By Chelsea Howard
The Canadian Federation of Students met with MPPs in Ontario on Tuesday, pushing for a 35 per cent reduction in tuition fees.
The lobbying action comes as students across the province face tuition increases of upwards to five per cent next year.
“We’re currently asking for about a 35 per cent reduction back to 2005 levels when the Liberals unfroze tuition fees,” Anna Goldfinch, Ontario Representative of the Canadian Federation of Students, told Humber News on Tuesday.
As of now, the average tuition fee for full-time undergraduate for the province of Ontario is more than $7,500 in comparison to a low $1,176 in 1985.
Tuition fees for international students is deregulated, making it easy for institutions to choose whether or not they increase fees, Goldfinch said.
The federation of student action comes in the middle of the group’s annual lobby week at Queens Park.
According to Statistics Canada, full-time students in undergraduate programs in this country have paid more than three per cent more on average in tuition fees for the 2014/2015 academic school year than they did in the previous year.
In terms of how the reduction would benefit students, a tuition cut “would make it so that education would be much more accessible for all Ontario students, since Ontario is the most expensive province to attend post-secondary,” Goldfinch said.
“Tuition increases need to go hand in hand with increases in provincial funding to universities because the funding to universities has stayed the same or slightly less for a student for a long time,” said Ben Coleman, a student governor at the University of Toronto.

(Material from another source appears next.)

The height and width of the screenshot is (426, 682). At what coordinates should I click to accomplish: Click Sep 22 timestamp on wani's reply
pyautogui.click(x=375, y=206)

He said he wants to see the province retake ownership of the universities and to fund them properly.
“Right now we’re in a situation where people can just afford to access education if they’re from a lower income family, and we really want to be in a situation where it’s easier for them to afford education, so it won’t be such a struggle,” said Coleman.

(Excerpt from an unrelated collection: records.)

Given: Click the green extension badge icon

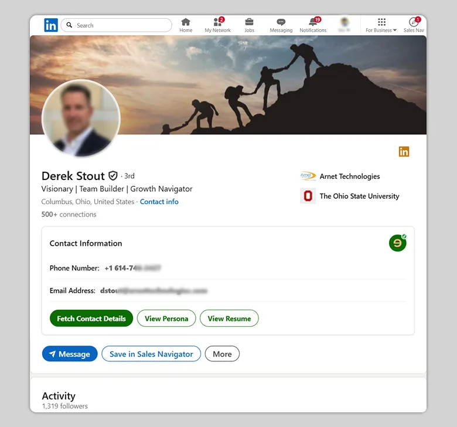Looking at the screenshot, I should [x=398, y=243].
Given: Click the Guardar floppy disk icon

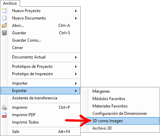Looking at the screenshot, I should coord(4,33).
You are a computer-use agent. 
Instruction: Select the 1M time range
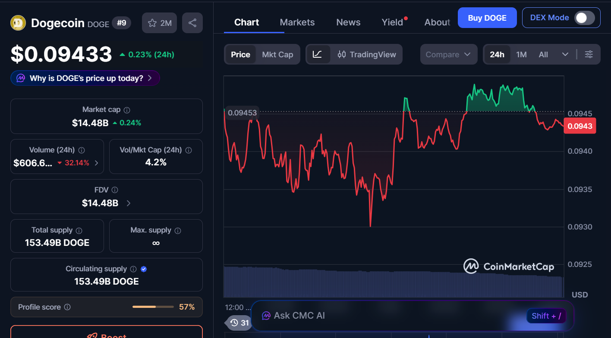[521, 54]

Future student at George Brown, Madeleine St.Pierre, agreed with the push for lower tuition.
“I support the Canadian Federation of Students in their demand for tuition reduction, but additionally I think education should be free, and North America is a poor example of how education systems should be run,” St.Pierre said.

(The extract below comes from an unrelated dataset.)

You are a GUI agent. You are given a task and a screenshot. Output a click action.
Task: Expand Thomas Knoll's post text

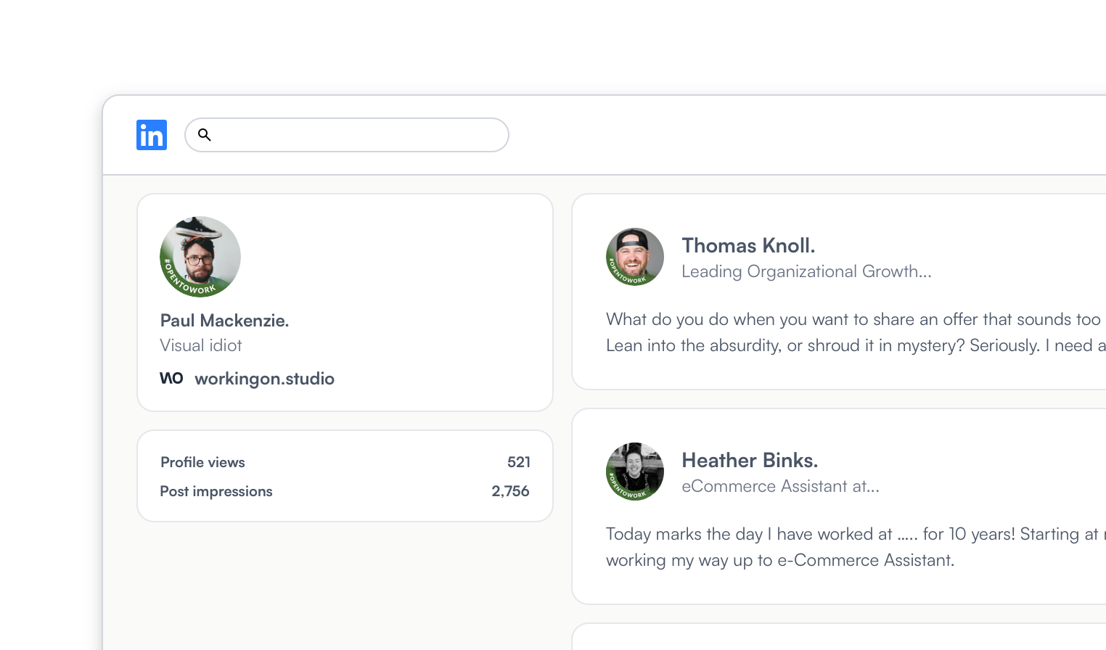853,332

“Tuition fees have been going up for 10 years now under the Liberal government, and students have been actually seeing less and less for that money. They see quality diminish, they see programs cut, the see costs increase, there’s absolutely no advantage to tuition fees going up,” said Goldfinch.
St.Pierre said it encourages student debt that is almost life long or decades long, and “that’s not a good system for the country.”
In addition to the current lobbyists, a news release on Canada News Wire said two student unions at Ryerson University launched a campaign entitled Freeze the Fees to raise awareness about the high cost of attending post-secondary.